#### Your assignment:
Output the listing below verbatim.

^^^^^^^^^^^^^^^^

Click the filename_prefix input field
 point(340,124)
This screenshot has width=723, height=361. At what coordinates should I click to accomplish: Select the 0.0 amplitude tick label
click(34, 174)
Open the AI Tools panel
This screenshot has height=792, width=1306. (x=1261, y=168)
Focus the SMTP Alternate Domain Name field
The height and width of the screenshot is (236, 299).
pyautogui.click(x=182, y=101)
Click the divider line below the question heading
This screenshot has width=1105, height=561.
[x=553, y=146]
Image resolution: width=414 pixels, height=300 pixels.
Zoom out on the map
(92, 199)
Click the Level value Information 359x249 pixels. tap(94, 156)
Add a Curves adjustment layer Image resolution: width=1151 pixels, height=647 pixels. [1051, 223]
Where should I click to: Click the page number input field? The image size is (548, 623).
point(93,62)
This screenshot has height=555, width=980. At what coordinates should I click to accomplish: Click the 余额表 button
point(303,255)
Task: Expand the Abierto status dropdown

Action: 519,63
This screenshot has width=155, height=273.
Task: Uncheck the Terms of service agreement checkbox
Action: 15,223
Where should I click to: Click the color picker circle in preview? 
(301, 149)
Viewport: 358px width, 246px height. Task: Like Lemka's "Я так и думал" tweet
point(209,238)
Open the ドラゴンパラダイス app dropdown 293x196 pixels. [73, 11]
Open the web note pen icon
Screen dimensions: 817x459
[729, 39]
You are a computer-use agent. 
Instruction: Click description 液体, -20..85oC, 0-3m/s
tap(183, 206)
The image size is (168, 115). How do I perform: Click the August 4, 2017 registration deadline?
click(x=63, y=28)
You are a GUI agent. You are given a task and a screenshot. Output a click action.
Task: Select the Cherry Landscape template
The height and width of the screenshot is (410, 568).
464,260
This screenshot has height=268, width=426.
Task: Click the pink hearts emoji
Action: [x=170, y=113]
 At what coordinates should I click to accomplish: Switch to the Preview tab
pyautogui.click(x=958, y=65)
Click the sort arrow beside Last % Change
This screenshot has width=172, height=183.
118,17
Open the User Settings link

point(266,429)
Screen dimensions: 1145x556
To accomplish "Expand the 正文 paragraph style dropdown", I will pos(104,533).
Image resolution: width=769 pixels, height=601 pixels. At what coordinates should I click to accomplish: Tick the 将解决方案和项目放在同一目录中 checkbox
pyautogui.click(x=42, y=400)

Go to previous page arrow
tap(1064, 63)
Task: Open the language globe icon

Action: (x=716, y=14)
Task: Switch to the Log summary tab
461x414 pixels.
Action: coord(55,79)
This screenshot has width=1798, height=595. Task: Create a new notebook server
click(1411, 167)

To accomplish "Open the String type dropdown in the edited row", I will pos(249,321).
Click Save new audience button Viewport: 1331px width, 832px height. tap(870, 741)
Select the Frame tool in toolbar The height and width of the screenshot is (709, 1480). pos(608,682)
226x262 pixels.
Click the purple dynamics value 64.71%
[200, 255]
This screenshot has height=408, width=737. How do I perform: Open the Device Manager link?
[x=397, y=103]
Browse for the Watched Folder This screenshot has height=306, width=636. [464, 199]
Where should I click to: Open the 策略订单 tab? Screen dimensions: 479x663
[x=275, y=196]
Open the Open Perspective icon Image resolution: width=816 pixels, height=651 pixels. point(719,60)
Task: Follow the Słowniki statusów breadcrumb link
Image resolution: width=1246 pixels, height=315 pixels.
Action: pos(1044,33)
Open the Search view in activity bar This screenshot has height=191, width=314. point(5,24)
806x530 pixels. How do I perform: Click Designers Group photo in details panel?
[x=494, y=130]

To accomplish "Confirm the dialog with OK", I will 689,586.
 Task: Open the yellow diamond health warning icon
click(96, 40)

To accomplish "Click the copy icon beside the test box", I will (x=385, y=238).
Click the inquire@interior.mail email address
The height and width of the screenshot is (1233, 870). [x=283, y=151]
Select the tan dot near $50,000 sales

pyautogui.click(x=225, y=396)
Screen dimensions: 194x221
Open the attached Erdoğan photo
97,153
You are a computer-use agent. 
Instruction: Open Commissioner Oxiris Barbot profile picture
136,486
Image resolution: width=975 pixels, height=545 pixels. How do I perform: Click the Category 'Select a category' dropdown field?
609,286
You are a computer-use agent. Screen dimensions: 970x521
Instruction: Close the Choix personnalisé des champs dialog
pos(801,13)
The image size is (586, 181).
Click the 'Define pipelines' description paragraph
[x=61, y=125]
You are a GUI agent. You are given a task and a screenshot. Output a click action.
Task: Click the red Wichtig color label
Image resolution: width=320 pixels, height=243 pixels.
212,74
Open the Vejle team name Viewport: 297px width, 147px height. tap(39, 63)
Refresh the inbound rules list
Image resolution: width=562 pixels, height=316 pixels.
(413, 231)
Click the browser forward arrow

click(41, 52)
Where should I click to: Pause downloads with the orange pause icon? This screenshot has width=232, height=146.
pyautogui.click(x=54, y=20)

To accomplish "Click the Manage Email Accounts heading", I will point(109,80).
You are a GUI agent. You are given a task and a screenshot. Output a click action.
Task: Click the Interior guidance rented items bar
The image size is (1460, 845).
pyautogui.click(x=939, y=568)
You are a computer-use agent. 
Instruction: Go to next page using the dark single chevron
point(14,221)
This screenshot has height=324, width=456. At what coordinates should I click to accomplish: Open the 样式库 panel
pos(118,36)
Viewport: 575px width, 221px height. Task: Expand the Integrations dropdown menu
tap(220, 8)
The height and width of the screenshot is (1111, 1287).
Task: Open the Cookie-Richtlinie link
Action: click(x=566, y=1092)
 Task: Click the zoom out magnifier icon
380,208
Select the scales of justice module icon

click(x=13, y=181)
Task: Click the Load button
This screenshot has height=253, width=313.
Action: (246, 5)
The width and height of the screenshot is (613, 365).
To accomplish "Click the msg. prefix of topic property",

^^^^^^^^^^^^^^^^

#### Solution to this exercise:
Click the filename_prefix input field
 point(340,124)
This screenshot has width=723, height=361. At what coordinates should I click to accomplish: Select the 0.0 amplitude tick label
click(34, 174)
Open the AI Tools panel
This screenshot has height=792, width=1306. (x=1261, y=168)
Focus the SMTP Alternate Domain Name field
The height and width of the screenshot is (236, 299).
pyautogui.click(x=182, y=101)
Click the divider line below the question heading
This screenshot has width=1105, height=561.
[x=553, y=146]
Image resolution: width=414 pixels, height=300 pixels.
Zoom out on the map
(92, 199)
Click the Level value Information 359x249 pixels. tap(94, 156)
Add a Curves adjustment layer Image resolution: width=1151 pixels, height=647 pixels. [1051, 223]
Where should I click to: Click the page number input field? The image size is (548, 623).
point(93,62)
This screenshot has height=555, width=980. At what coordinates should I click to accomplish: Click the 余额表 button
point(303,255)
Task: Expand the Abierto status dropdown

Action: 519,63
This screenshot has width=155, height=273.
Task: Uncheck the Terms of service agreement checkbox
Action: 15,223
Where should I click to: Click the color picker circle in preview? 
(301, 149)
Viewport: 358px width, 246px height. Task: Like Lemka's "Я так и думал" tweet
point(209,238)
Open the ドラゴンパラダイス app dropdown 293x196 pixels. [73, 11]
Open the web note pen icon
Screen dimensions: 817x459
[729, 39]
You are a computer-use agent. 
Instruction: Click description 液体, -20..85oC, 0-3m/s
tap(183, 206)
The image size is (168, 115). How do I perform: Click the August 4, 2017 registration deadline?
click(x=63, y=28)
You are a GUI agent. You are given a task and a screenshot. Output a click action.
Task: Select the Cherry Landscape template
The height and width of the screenshot is (410, 568).
464,260
This screenshot has height=268, width=426.
Task: Click the pink hearts emoji
Action: [x=170, y=113]
 At what coordinates should I click to accomplish: Switch to the Preview tab
pyautogui.click(x=958, y=65)
Click the sort arrow beside Last % Change
This screenshot has width=172, height=183.
118,17
Open the User Settings link

point(266,429)
Screen dimensions: 1145x556
To accomplish "Expand the 正文 paragraph style dropdown", I will pos(104,533).
Image resolution: width=769 pixels, height=601 pixels. At what coordinates should I click to accomplish: Tick the 将解决方案和项目放在同一目录中 checkbox
pyautogui.click(x=42, y=400)

Go to previous page arrow
tap(1064, 63)
Task: Open the language globe icon

Action: (x=716, y=14)
Task: Switch to the Log summary tab
461x414 pixels.
Action: coord(55,79)
This screenshot has width=1798, height=595. Task: Create a new notebook server
click(1411, 167)

To accomplish "Open the String type dropdown in the edited row", I will pos(249,321).
Click Save new audience button Viewport: 1331px width, 832px height. tap(870, 741)
Select the Frame tool in toolbar The height and width of the screenshot is (709, 1480). pos(608,682)
226x262 pixels.
Click the purple dynamics value 64.71%
[200, 255]
This screenshot has height=408, width=737. How do I perform: Open the Device Manager link?
[x=397, y=103]
Browse for the Watched Folder This screenshot has height=306, width=636. [464, 199]
Where should I click to: Open the 策略订单 tab? Screen dimensions: 479x663
[x=275, y=196]
Open the Open Perspective icon Image resolution: width=816 pixels, height=651 pixels. point(719,60)
Task: Follow the Słowniki statusów breadcrumb link
Image resolution: width=1246 pixels, height=315 pixels.
Action: pos(1044,33)
Open the Search view in activity bar This screenshot has height=191, width=314. point(5,24)
806x530 pixels. How do I perform: Click Designers Group photo in details panel?
[x=494, y=130]

To accomplish "Confirm the dialog with OK", I will 689,586.
 Task: Open the yellow diamond health warning icon
click(96, 40)

To accomplish "Click the copy icon beside the test box", I will (x=385, y=238).
Click the inquire@interior.mail email address
The height and width of the screenshot is (1233, 870). [x=283, y=151]
Select the tan dot near $50,000 sales

pyautogui.click(x=225, y=396)
Screen dimensions: 194x221
Open the attached Erdoğan photo
97,153
You are a computer-use agent. 
Instruction: Open Commissioner Oxiris Barbot profile picture
136,486
Image resolution: width=975 pixels, height=545 pixels. How do I perform: Click the Category 'Select a category' dropdown field?
609,286
You are a computer-use agent. Screen dimensions: 970x521
Instruction: Close the Choix personnalisé des champs dialog
pos(801,13)
The image size is (586, 181).
Click the 'Define pipelines' description paragraph
[x=61, y=125]
You are a GUI agent. You are given a task and a screenshot. Output a click action.
Task: Click the red Wichtig color label
Image resolution: width=320 pixels, height=243 pixels.
212,74
Open the Vejle team name Viewport: 297px width, 147px height. tap(39, 63)
Refresh the inbound rules list
Image resolution: width=562 pixels, height=316 pixels.
(413, 231)
Click the browser forward arrow

click(41, 52)
Where should I click to: Pause downloads with the orange pause icon? This screenshot has width=232, height=146.
pyautogui.click(x=54, y=20)

To accomplish "Click the Manage Email Accounts heading", I will point(109,80).
You are a GUI agent. You are given a task and a screenshot. Output a click action.
Task: Click the Interior guidance rented items bar
The image size is (1460, 845).
pyautogui.click(x=939, y=568)
You are a computer-use agent. 
Instruction: Go to next page using the dark single chevron
point(14,221)
This screenshot has height=324, width=456. At what coordinates should I click to accomplish: Open the 样式库 panel
pos(118,36)
Viewport: 575px width, 221px height. Task: Expand the Integrations dropdown menu
tap(220, 8)
The height and width of the screenshot is (1111, 1287).
Task: Open the Cookie-Richtlinie link
Action: click(x=566, y=1092)
 Task: Click the zoom out magnifier icon
380,208
Select the scales of justice module icon

click(x=13, y=181)
Task: Click the Load button
This screenshot has height=253, width=313.
Action: (246, 5)
The width and height of the screenshot is (613, 365).
To accomplish "Click the msg. prefix of topic property",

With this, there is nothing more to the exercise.